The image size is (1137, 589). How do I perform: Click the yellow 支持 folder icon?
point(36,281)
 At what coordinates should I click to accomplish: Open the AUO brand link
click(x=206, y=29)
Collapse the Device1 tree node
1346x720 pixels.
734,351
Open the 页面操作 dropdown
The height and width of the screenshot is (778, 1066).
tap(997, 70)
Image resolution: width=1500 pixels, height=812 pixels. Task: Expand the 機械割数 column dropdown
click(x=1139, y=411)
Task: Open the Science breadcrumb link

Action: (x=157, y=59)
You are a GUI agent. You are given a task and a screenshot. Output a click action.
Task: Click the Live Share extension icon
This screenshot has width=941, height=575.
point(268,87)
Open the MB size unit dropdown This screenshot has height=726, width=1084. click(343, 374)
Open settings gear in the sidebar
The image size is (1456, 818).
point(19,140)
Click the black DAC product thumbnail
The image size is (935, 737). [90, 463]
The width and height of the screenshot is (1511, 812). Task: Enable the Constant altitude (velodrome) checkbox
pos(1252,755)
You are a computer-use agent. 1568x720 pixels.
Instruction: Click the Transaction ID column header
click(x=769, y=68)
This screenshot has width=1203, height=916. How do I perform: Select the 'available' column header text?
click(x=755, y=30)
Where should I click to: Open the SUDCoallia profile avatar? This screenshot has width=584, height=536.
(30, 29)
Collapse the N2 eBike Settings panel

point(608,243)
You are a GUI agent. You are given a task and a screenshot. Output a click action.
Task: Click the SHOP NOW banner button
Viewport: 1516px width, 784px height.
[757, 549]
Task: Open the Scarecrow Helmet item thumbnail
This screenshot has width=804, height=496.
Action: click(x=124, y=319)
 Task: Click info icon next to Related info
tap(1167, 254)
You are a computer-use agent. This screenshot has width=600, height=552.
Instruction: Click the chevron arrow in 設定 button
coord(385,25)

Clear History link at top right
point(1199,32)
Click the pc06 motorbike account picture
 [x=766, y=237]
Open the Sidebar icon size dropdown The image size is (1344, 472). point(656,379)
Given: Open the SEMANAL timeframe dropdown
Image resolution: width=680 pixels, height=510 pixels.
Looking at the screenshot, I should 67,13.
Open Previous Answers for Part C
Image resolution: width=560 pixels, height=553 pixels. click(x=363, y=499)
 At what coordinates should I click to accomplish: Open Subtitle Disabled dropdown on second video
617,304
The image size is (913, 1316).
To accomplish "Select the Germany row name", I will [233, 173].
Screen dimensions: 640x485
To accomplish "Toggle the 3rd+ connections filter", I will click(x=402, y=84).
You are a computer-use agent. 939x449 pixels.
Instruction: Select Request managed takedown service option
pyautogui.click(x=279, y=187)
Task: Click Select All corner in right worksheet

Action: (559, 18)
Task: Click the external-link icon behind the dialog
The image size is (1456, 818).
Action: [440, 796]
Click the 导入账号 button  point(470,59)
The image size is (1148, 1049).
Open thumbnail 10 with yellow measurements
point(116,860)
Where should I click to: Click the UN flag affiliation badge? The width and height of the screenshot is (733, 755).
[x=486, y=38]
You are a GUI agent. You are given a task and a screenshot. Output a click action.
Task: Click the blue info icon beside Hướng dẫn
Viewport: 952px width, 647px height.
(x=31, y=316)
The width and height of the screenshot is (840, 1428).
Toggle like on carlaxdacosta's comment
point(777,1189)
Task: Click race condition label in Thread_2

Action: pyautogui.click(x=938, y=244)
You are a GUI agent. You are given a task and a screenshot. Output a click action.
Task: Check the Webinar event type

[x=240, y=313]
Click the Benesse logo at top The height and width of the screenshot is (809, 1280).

^^^^^^^^

Using the material above, please reproduce each line exactly.

== Solution for this task ==
The image size is (1137, 589). How do I perform: Click the yellow 支持 folder icon?
point(36,281)
 At what coordinates should I click to accomplish: Open the AUO brand link
click(x=206, y=29)
Collapse the Device1 tree node
1346x720 pixels.
734,351
Open the 页面操作 dropdown
The height and width of the screenshot is (778, 1066).
tap(997, 70)
Image resolution: width=1500 pixels, height=812 pixels. Task: Expand the 機械割数 column dropdown
click(x=1139, y=411)
Task: Open the Science breadcrumb link

Action: (x=157, y=59)
You are a GUI agent. You are given a task and a screenshot. Output a click action.
Task: Click the Live Share extension icon
This screenshot has width=941, height=575.
point(268,87)
Open the MB size unit dropdown This screenshot has height=726, width=1084. click(343, 374)
Open settings gear in the sidebar
The image size is (1456, 818).
point(19,140)
Click the black DAC product thumbnail
The image size is (935, 737). [90, 463]
The width and height of the screenshot is (1511, 812). Task: Enable the Constant altitude (velodrome) checkbox
pos(1252,755)
You are a computer-use agent. 1568x720 pixels.
Instruction: Click the Transaction ID column header
click(x=769, y=68)
This screenshot has width=1203, height=916. How do I perform: Select the 'available' column header text?
click(x=755, y=30)
Where should I click to: Open the SUDCoallia profile avatar? This screenshot has width=584, height=536.
(30, 29)
Collapse the N2 eBike Settings panel

point(608,243)
You are a GUI agent. You are given a task and a screenshot. Output a click action.
Task: Click the SHOP NOW banner button
Viewport: 1516px width, 784px height.
[757, 549]
Task: Open the Scarecrow Helmet item thumbnail
This screenshot has width=804, height=496.
Action: click(x=124, y=319)
 Task: Click info icon next to Related info
tap(1167, 254)
You are a computer-use agent. This screenshot has width=600, height=552.
Instruction: Click the chevron arrow in 設定 button
coord(385,25)

Clear History link at top right
point(1199,32)
Click the pc06 motorbike account picture
 [x=766, y=237]
Open the Sidebar icon size dropdown The image size is (1344, 472). point(656,379)
Given: Open the SEMANAL timeframe dropdown
Image resolution: width=680 pixels, height=510 pixels.
Looking at the screenshot, I should 67,13.
Open Previous Answers for Part C
Image resolution: width=560 pixels, height=553 pixels. click(x=363, y=499)
 At what coordinates should I click to accomplish: Open Subtitle Disabled dropdown on second video
617,304
The image size is (913, 1316).
To accomplish "Select the Germany row name", I will [233, 173].
Screen dimensions: 640x485
To accomplish "Toggle the 3rd+ connections filter", I will click(x=402, y=84).
You are a computer-use agent. 939x449 pixels.
Instruction: Select Request managed takedown service option
pyautogui.click(x=279, y=187)
Task: Click Select All corner in right worksheet

Action: (559, 18)
Task: Click the external-link icon behind the dialog
The image size is (1456, 818).
Action: [440, 796]
Click the 导入账号 button  point(470,59)
The image size is (1148, 1049).
Open thumbnail 10 with yellow measurements
point(116,860)
Where should I click to: Click the UN flag affiliation badge? The width and height of the screenshot is (733, 755).
[x=486, y=38]
You are a GUI agent. You are given a task and a screenshot. Output a click action.
Task: Click the blue info icon beside Hướng dẫn
Viewport: 952px width, 647px height.
(x=31, y=316)
The width and height of the screenshot is (840, 1428).
Toggle like on carlaxdacosta's comment
point(777,1189)
Task: Click race condition label in Thread_2

Action: pyautogui.click(x=938, y=244)
You are a GUI agent. You are given a task and a screenshot. Output a click action.
Task: Check the Webinar event type

[x=240, y=313]
Click the Benesse logo at top The height and width of the screenshot is (809, 1280).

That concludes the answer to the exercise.